请把下面的每一行原样照抄一遍，答案里不要包含图片。
◆ ◆ ◆ ◆
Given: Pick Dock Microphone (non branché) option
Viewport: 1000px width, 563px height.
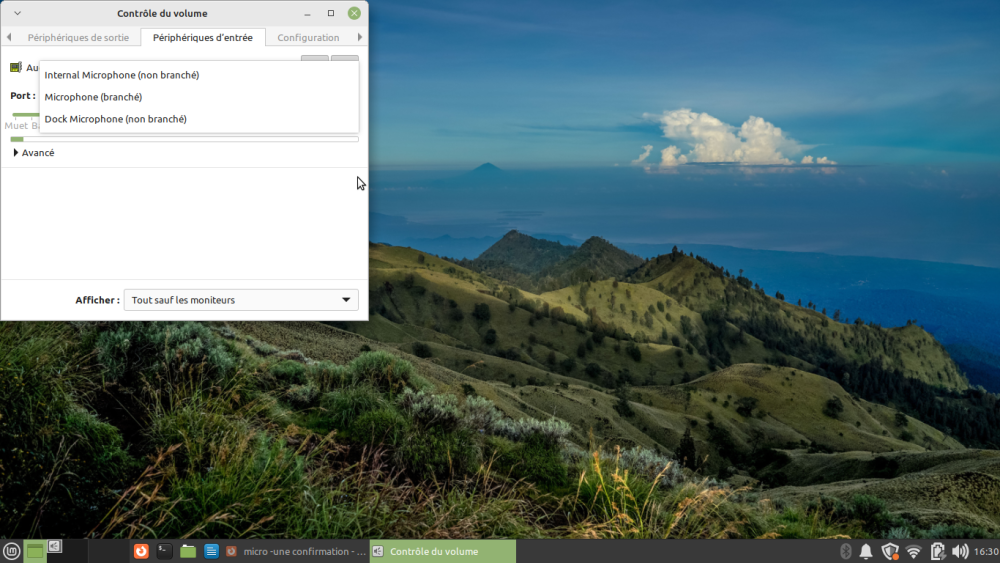Looking at the screenshot, I should (116, 119).
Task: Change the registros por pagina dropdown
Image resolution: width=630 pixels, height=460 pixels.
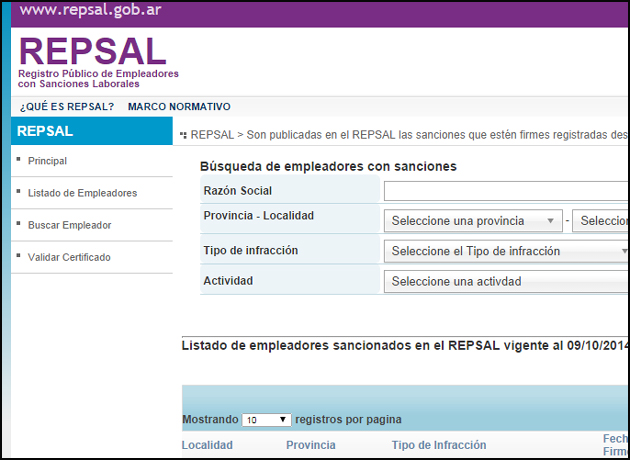Action: 268,420
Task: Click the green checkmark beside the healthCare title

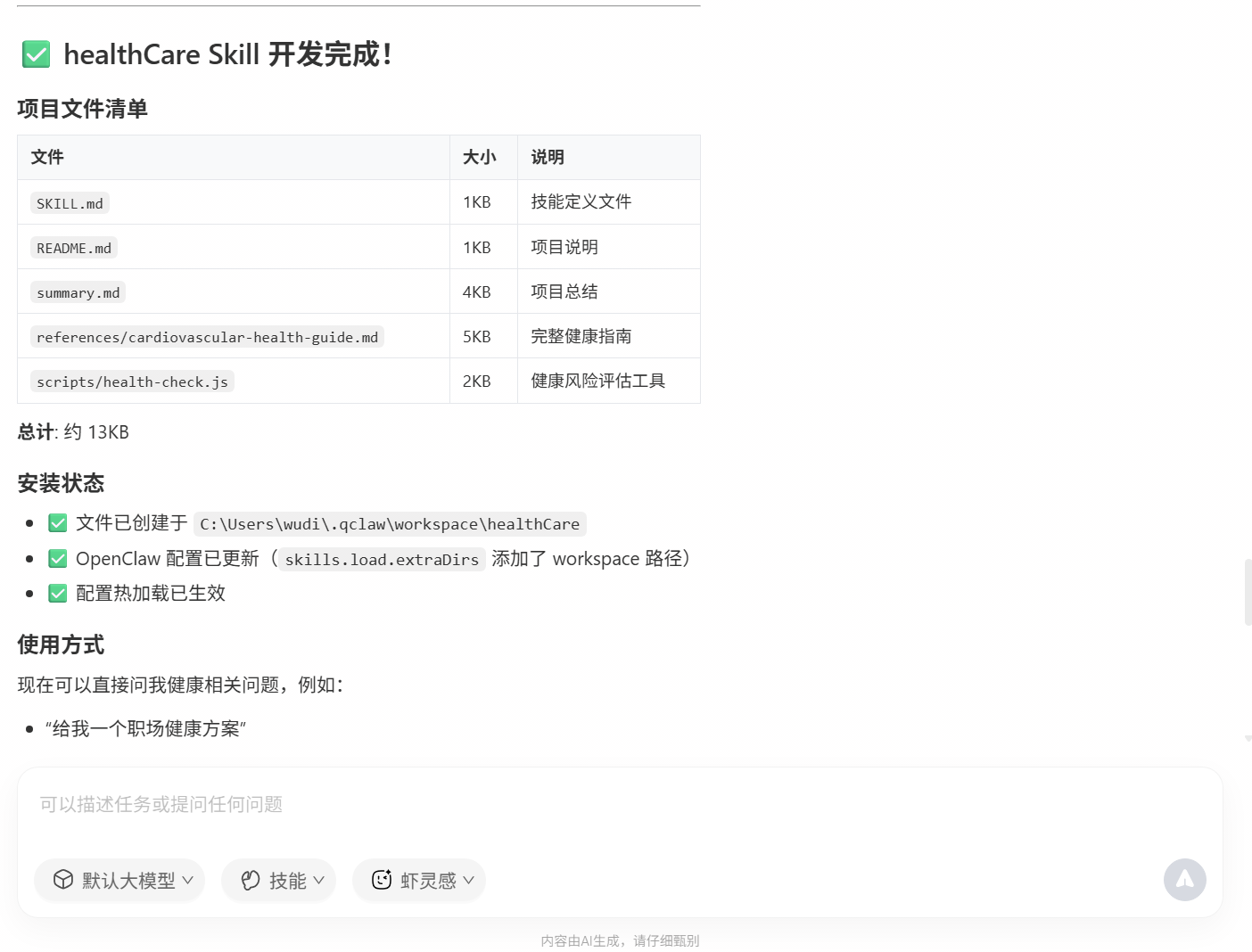Action: point(36,54)
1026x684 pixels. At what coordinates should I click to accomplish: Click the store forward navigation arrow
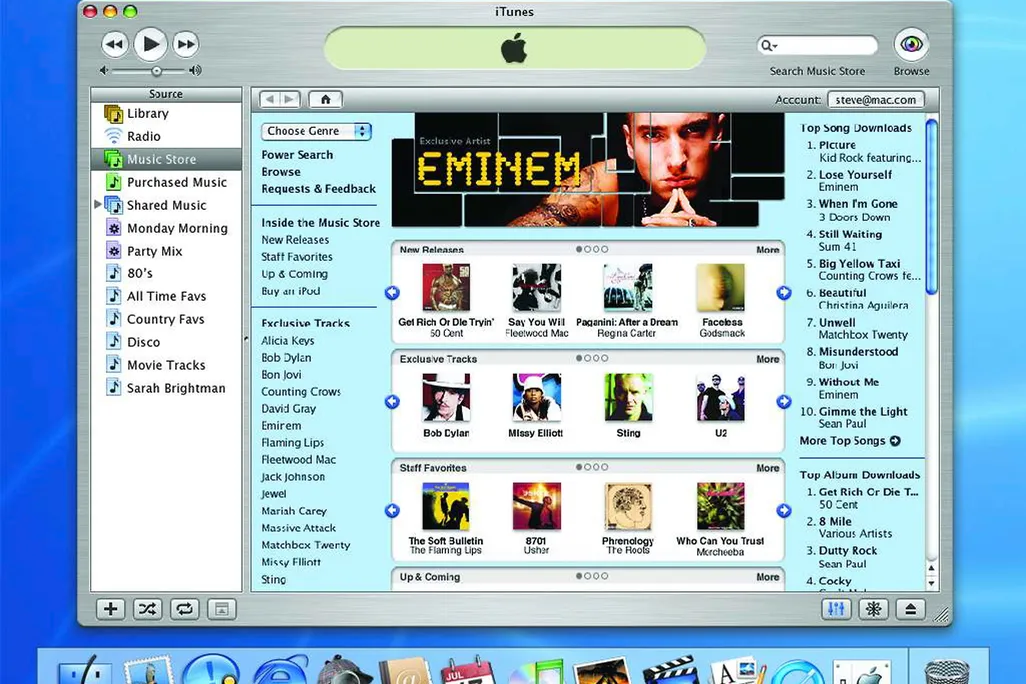tap(287, 99)
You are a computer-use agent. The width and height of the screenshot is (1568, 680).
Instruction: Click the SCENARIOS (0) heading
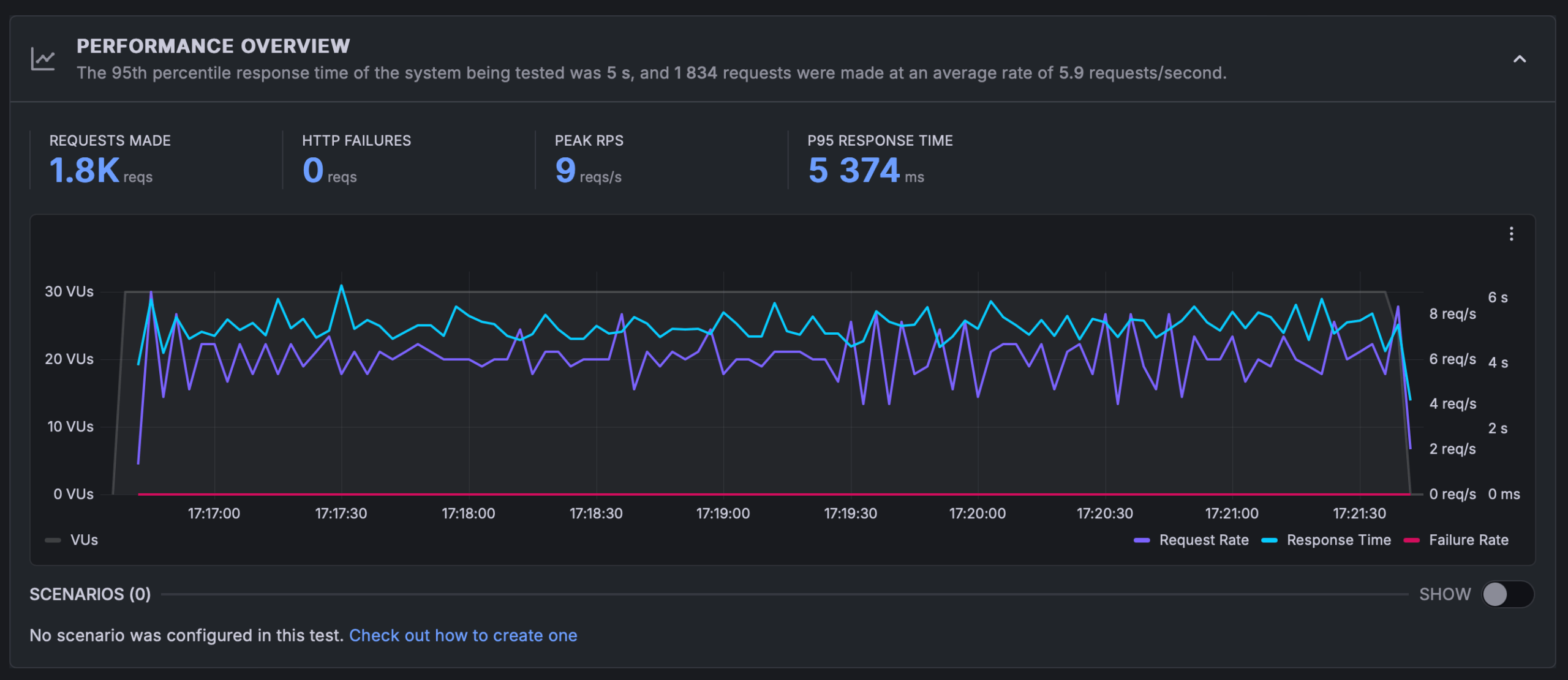click(89, 594)
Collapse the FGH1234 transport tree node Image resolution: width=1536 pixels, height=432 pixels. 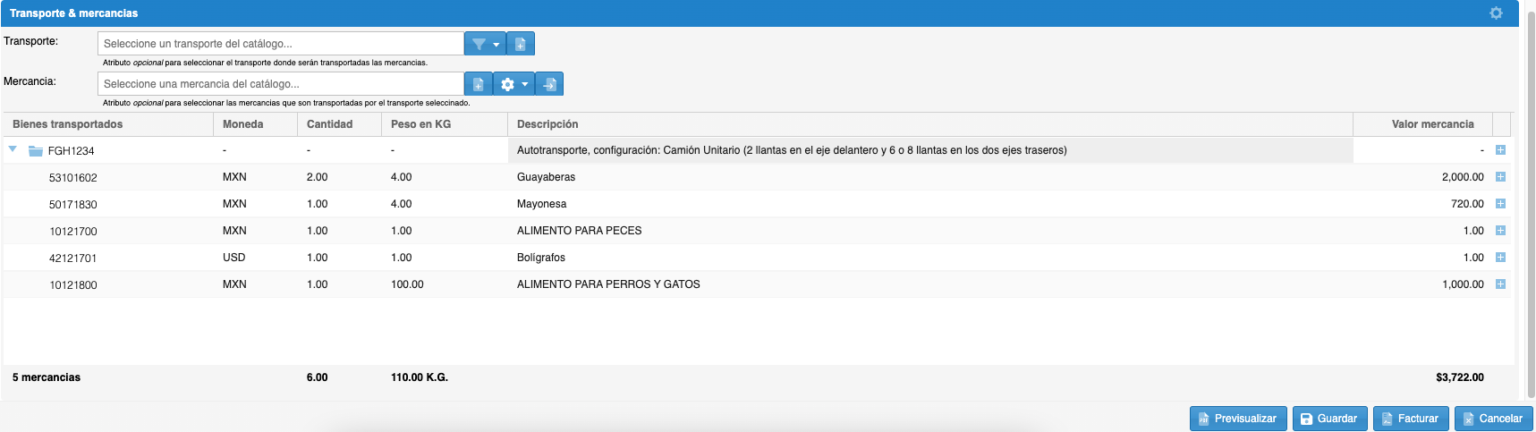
◆ ◆ ◆ ◆
本题解答:
Given: Pick Dock Microphone (non branché) option
Viewport: 1000px width, 563px height.
Looking at the screenshot, I should (116, 119).
Task: Change the registros por pagina dropdown
Image resolution: width=630 pixels, height=460 pixels.
Action: 268,420
Task: Click the green checkmark beside the healthCare title

Action: point(36,54)
1026x684 pixels. At what coordinates should I click to accomplish: Click the store forward navigation arrow
tap(287, 99)
You are a computer-use agent. The width and height of the screenshot is (1568, 680).
Instruction: Click the SCENARIOS (0) heading
click(89, 594)
Collapse the FGH1234 transport tree node Image resolution: width=1536 pixels, height=432 pixels. 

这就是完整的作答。